Given information:
·····
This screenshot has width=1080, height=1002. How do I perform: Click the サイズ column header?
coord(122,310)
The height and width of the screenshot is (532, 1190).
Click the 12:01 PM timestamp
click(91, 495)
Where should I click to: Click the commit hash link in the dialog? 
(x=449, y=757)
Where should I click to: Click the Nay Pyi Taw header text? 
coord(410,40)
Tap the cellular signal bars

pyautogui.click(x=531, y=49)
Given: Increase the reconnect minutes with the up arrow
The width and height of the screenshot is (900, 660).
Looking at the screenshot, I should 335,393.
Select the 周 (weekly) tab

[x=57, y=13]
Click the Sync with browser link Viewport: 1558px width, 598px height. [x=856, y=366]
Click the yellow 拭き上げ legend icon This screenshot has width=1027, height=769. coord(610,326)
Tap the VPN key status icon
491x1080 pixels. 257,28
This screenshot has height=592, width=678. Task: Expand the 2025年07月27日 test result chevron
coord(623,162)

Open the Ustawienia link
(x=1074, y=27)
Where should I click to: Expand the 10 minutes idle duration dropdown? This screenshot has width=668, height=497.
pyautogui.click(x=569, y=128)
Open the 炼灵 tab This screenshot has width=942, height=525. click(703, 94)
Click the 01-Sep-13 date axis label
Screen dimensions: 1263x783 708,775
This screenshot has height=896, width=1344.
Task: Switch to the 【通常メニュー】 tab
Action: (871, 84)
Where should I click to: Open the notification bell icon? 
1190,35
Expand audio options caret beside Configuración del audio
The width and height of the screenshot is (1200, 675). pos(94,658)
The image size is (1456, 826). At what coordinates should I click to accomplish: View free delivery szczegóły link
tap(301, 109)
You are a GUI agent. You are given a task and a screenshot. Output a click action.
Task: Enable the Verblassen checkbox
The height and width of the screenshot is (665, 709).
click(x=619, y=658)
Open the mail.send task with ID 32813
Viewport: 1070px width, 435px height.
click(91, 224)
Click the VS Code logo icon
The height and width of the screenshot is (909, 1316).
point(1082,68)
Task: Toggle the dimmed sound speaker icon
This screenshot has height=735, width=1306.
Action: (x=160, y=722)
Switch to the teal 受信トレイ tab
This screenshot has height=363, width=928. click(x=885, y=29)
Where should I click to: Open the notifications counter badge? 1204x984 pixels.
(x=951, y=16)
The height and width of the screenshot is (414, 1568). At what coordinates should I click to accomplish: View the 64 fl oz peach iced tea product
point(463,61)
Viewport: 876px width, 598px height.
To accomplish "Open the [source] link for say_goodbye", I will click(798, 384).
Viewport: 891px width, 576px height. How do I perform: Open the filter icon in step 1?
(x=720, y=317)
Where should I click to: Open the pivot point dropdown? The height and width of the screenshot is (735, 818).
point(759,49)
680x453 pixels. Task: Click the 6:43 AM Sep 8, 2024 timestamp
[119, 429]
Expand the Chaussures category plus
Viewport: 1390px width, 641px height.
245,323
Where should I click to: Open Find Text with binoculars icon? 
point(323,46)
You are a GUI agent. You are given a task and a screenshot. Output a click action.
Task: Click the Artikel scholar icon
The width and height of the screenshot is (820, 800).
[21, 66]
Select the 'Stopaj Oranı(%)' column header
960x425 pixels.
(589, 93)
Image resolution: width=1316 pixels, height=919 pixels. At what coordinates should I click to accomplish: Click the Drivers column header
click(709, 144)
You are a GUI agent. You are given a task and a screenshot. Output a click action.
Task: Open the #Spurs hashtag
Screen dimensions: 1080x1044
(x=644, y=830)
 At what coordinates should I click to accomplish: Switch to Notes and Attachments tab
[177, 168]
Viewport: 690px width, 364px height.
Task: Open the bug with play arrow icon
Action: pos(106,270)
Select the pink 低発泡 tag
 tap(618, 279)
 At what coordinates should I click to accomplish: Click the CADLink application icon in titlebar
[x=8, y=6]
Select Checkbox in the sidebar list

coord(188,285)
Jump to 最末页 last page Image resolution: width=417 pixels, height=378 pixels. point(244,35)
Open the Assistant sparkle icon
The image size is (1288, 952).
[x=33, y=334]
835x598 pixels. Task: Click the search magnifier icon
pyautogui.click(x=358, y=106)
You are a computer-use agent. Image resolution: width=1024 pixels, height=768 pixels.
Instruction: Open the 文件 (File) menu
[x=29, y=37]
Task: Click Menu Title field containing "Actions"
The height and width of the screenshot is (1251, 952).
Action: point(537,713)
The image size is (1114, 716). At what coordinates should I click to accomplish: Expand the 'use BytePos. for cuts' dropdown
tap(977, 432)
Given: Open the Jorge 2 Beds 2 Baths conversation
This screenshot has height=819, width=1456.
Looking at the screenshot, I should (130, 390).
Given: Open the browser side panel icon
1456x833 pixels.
·····
Exercise: Give the lines above as a numbered list, from the first line through the line that contains "Action: (871, 84)", including both ends and leaving out any blank lines.

Problem solution:
1. This screenshot has width=1080, height=1002. How do I perform: Click the サイズ column header?
2. coord(122,310)
3. The height and width of the screenshot is (532, 1190).
4. Click the 12:01 PM timestamp
5. click(91, 495)
6. Where should I click to: Click the commit hash link in the dialog? 
7. (x=449, y=757)
8. Where should I click to: Click the Nay Pyi Taw header text? 
9. coord(410,40)
10. Tap the cellular signal bars
11. pyautogui.click(x=531, y=49)
12. Given: Increase the reconnect minutes with the up arrow
13. The width and height of the screenshot is (900, 660).
14. Looking at the screenshot, I should 335,393.
15. Select the 周 (weekly) tab
16. [x=57, y=13]
17. Click the Sync with browser link Viewport: 1558px width, 598px height. [x=856, y=366]
18. Click the yellow 拭き上げ legend icon This screenshot has width=1027, height=769. coord(610,326)
19. Tap the VPN key status icon
20. 491x1080 pixels. 257,28
21. This screenshot has height=592, width=678. Task: Expand the 2025年07月27日 test result chevron
22. coord(623,162)
23. Open the Ustawienia link
24. (x=1074, y=27)
25. Where should I click to: Expand the 10 minutes idle duration dropdown? This screenshot has width=668, height=497.
26. pyautogui.click(x=569, y=128)
27. Open the 炼灵 tab This screenshot has width=942, height=525. click(703, 94)
28. Click the 01-Sep-13 date axis label
29. Screen dimensions: 1263x783 708,775
30. This screenshot has height=896, width=1344.
31. Task: Switch to the 【通常メニュー】 tab
32. Action: (871, 84)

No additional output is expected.